When the line containing "Maкс (633, 2280)" appears in the data below, begin copying there and stop only after the line containing "Школа пациента (793, 1644)".

⟨

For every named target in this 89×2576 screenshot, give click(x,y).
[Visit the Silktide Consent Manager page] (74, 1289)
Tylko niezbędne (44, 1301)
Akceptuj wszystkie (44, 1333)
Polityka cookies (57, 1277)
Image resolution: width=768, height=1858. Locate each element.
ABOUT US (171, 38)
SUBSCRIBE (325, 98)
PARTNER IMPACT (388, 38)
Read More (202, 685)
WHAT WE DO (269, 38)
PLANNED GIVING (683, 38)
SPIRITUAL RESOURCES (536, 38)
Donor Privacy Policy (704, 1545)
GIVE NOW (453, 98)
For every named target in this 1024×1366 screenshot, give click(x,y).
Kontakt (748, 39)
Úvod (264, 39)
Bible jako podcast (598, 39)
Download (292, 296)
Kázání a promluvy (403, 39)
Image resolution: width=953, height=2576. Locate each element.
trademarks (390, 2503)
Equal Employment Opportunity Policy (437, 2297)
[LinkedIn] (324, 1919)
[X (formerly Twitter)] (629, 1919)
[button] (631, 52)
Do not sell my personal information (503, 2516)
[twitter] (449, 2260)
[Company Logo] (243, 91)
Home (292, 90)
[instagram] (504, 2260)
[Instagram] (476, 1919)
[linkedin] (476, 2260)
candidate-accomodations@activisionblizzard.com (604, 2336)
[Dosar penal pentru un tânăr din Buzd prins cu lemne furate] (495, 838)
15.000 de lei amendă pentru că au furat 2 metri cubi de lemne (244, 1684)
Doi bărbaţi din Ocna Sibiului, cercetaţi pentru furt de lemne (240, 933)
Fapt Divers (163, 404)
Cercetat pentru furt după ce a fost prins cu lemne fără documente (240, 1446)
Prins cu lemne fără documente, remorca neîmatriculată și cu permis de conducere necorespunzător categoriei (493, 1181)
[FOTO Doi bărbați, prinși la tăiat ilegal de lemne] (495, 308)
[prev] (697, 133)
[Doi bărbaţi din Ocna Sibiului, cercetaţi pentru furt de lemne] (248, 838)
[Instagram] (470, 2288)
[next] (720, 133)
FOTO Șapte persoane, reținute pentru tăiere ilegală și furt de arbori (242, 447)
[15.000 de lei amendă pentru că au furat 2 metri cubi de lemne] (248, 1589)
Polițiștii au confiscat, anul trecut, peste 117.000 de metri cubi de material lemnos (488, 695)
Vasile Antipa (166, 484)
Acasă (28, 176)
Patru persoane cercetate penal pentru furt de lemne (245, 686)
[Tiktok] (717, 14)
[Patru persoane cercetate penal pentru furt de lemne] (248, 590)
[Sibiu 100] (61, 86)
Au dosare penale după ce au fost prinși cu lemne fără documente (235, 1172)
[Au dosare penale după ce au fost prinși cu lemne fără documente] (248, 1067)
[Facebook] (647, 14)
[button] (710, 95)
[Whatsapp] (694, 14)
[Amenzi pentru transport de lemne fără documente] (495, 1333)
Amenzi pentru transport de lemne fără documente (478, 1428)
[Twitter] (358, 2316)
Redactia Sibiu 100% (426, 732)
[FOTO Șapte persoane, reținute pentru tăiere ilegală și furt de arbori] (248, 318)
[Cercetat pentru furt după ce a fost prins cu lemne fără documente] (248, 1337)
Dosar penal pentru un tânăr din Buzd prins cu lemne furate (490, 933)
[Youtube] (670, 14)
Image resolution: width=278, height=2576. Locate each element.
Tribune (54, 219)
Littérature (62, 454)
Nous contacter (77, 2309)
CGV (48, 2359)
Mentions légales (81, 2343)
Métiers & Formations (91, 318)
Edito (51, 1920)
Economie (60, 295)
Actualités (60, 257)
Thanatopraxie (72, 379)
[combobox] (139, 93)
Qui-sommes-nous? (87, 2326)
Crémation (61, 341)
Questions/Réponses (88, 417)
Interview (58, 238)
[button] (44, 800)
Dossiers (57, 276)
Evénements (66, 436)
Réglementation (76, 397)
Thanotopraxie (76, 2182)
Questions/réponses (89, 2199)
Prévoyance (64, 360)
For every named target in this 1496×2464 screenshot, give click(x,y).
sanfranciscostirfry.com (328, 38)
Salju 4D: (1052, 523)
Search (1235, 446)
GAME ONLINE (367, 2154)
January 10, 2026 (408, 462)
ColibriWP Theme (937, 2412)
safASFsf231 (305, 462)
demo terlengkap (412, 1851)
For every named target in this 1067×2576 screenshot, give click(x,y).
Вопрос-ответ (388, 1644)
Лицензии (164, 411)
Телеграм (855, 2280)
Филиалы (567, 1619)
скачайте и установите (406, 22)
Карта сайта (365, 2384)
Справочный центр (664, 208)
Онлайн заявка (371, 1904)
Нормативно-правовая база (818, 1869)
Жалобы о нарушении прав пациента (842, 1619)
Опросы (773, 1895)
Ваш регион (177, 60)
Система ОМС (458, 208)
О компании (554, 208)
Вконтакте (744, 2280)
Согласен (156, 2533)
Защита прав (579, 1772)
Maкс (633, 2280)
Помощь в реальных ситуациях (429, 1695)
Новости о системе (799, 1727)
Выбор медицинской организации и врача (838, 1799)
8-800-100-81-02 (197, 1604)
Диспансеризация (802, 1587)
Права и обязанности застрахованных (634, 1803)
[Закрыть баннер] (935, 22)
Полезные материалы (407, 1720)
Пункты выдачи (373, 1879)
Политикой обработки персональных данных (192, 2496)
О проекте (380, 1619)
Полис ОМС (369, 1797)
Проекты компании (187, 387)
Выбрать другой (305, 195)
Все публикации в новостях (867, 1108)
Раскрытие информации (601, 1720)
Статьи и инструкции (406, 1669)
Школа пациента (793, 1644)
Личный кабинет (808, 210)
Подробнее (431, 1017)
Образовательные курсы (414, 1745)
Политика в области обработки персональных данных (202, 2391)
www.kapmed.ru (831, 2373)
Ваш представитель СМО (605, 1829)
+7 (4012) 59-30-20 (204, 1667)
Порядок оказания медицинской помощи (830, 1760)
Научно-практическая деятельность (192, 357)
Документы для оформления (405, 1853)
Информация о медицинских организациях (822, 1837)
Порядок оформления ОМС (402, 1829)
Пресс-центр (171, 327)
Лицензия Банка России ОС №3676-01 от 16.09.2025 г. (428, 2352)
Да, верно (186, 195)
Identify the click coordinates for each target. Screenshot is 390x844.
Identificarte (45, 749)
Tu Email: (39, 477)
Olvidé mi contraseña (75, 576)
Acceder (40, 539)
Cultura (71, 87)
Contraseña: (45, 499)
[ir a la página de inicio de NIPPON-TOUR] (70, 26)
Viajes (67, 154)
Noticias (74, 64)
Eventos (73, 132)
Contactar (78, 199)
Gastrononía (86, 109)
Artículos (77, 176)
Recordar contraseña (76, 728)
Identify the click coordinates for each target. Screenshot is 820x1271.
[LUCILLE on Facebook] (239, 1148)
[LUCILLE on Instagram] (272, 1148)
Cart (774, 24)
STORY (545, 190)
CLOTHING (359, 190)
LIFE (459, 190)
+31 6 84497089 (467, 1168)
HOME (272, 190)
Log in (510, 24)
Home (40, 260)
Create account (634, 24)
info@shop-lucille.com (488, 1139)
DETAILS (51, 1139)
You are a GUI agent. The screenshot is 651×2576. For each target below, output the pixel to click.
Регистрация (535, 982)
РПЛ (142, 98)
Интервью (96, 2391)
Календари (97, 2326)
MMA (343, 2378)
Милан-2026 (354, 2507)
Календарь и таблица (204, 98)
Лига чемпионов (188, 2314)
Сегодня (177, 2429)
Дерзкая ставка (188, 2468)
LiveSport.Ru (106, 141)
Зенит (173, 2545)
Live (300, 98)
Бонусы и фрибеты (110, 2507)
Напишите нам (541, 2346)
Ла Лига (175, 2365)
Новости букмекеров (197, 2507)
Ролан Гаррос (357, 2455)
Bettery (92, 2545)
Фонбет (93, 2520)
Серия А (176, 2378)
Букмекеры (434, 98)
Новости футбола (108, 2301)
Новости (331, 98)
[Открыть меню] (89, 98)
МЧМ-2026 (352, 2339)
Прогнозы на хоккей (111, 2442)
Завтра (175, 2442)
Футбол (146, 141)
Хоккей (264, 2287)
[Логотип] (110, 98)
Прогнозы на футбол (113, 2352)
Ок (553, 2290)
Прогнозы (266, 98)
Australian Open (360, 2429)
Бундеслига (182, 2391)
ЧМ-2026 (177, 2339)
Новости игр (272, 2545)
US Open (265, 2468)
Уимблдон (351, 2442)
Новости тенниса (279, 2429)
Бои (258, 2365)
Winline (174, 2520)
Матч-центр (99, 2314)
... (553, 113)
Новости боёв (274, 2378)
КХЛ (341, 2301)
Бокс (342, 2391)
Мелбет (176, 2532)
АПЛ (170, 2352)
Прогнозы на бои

⟩

### Response to the task
Maкс (633, 2280)
Помощь в реальных ситуациях (429, 1695)
Новости о системе (799, 1727)
Выбор медицинской организации и врача (838, 1799)
8-800-100-81-02 (197, 1604)
Диспансеризация (802, 1587)
Права и обязанности застрахованных (634, 1803)
[Закрыть баннер] (935, 22)
Полезные материалы (407, 1720)
Пункты выдачи (373, 1879)
Политикой обработки персональных данных (192, 2496)
О проекте (380, 1619)
Полис ОМС (369, 1797)
Проекты компании (187, 387)
Выбрать другой (305, 195)
Все публикации в новостях (867, 1108)
Раскрытие информации (601, 1720)
Статьи и инструкции (406, 1669)
Школа пациента (793, 1644)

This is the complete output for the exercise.